Fillon, a 62-year-old former prime minister, has made gestures to both conservative and moderate voters in the past days with an intense campaigning to ram home his credentials on security while dialing back his plan to cut health care spending. Macron was in London Tuesday to raise his international profile, meeting with Prime Minister Theresa May before a rally later to court expatriate and a fund-raising dinner.
Running for office for the first time in his career, Macron suffered his first significant misstep of the campaign last week, when he qualified French colonial rule in North Africa as a “crime against humanity.” Since then he’s taken the brunt of rivals’ attacks and was forced to apologize to French citizens who left Algeria when it gained independence in 1962.
Macron may soon be facing another problem, with his centrist rival Francois Bayrou expected to declare whether he’ll join the campaign at a press conference at 4:30 p.m.
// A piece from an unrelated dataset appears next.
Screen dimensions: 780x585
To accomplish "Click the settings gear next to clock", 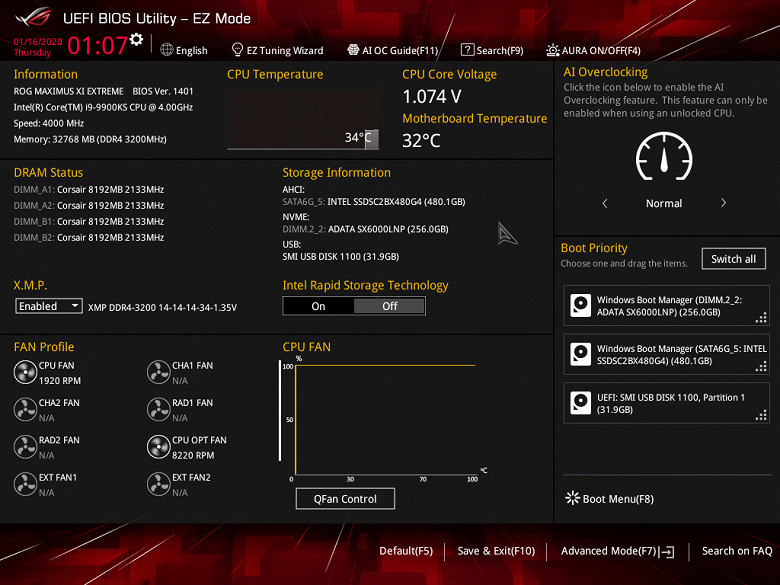I will click(x=136, y=39).
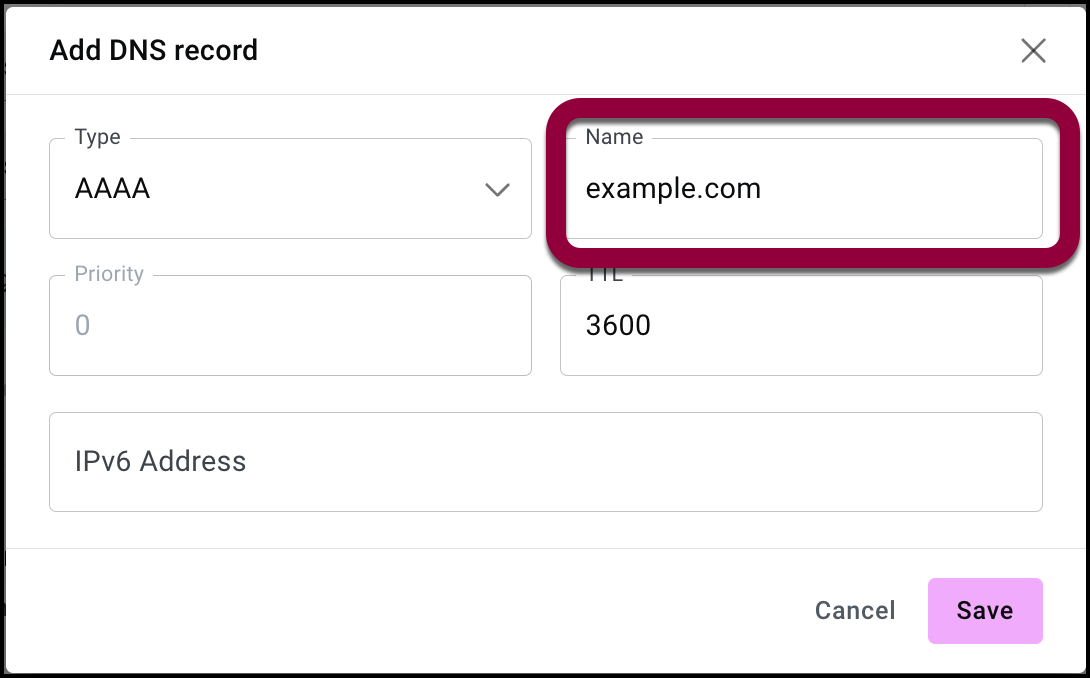Click the Add DNS record title
Image resolution: width=1090 pixels, height=678 pixels.
[154, 50]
Wednesday. The mayor of the southern town of Pau won 18.6 percent of the first-round vote in 2007 and 9.1 percent in 2012 and would compete with Macron for moderate votes. While Elabe’s poll showed Bayrou would drain support from all his rivals, it projected that Macron would lose most.
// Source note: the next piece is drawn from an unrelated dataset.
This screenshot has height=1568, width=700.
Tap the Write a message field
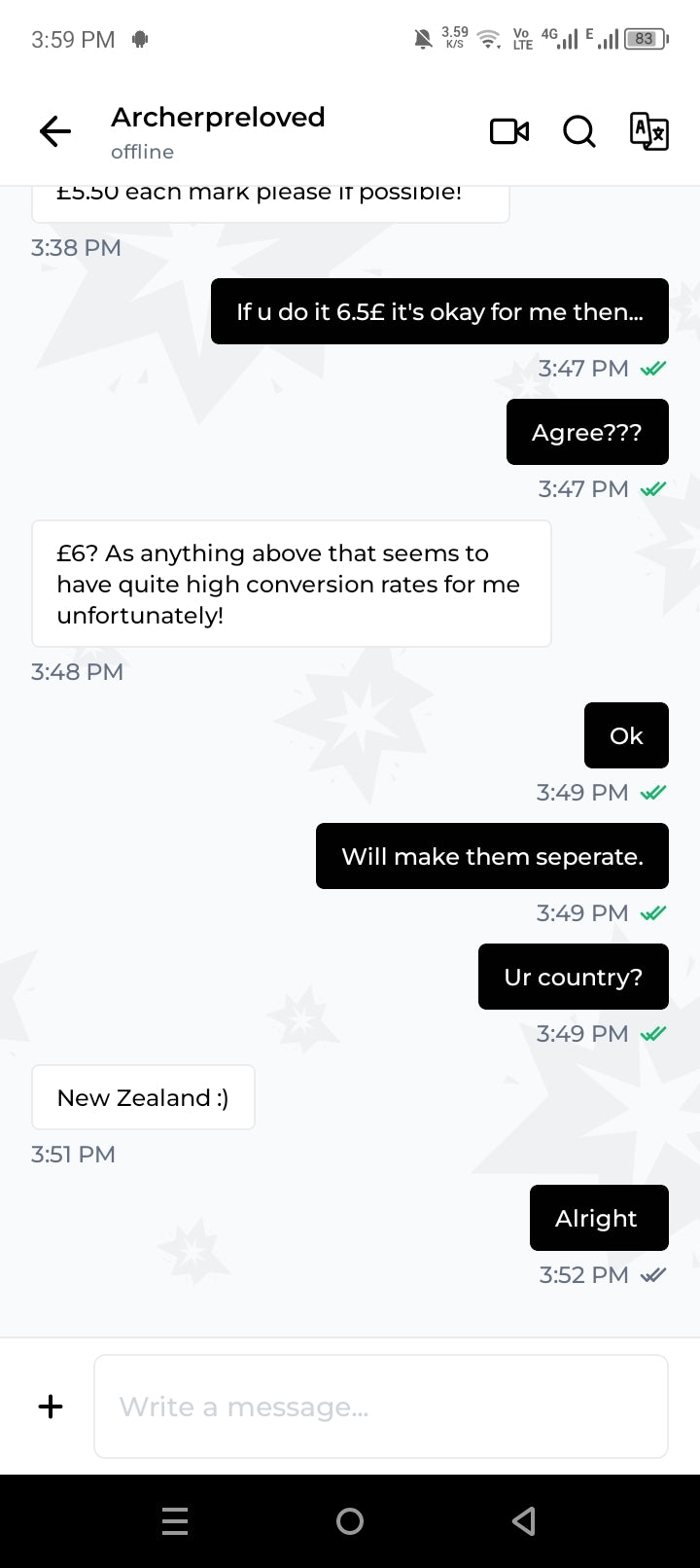(381, 1407)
Le Pen, the anti-immigration candidate, stirred controversy on her trip to Lebanon on Tuesday when she refused to wear a headscarf to meet a senior Islamic cleric and pledged to restore ties with Syrian President Bashar al-Assad if elected. Yet the controversy may serve her back home where she has taken a stand against the encroachment of Islamic customs.
Le Pen’s campaign has gathered strength since a Feb. 3 knife attack in the Louvre revived memories of the terrorism that has killed more than 200 people in just over two years. The nationalist has also taken a hard line on the violence that flared up across the country last week during mostly peaceful protests against police brutality.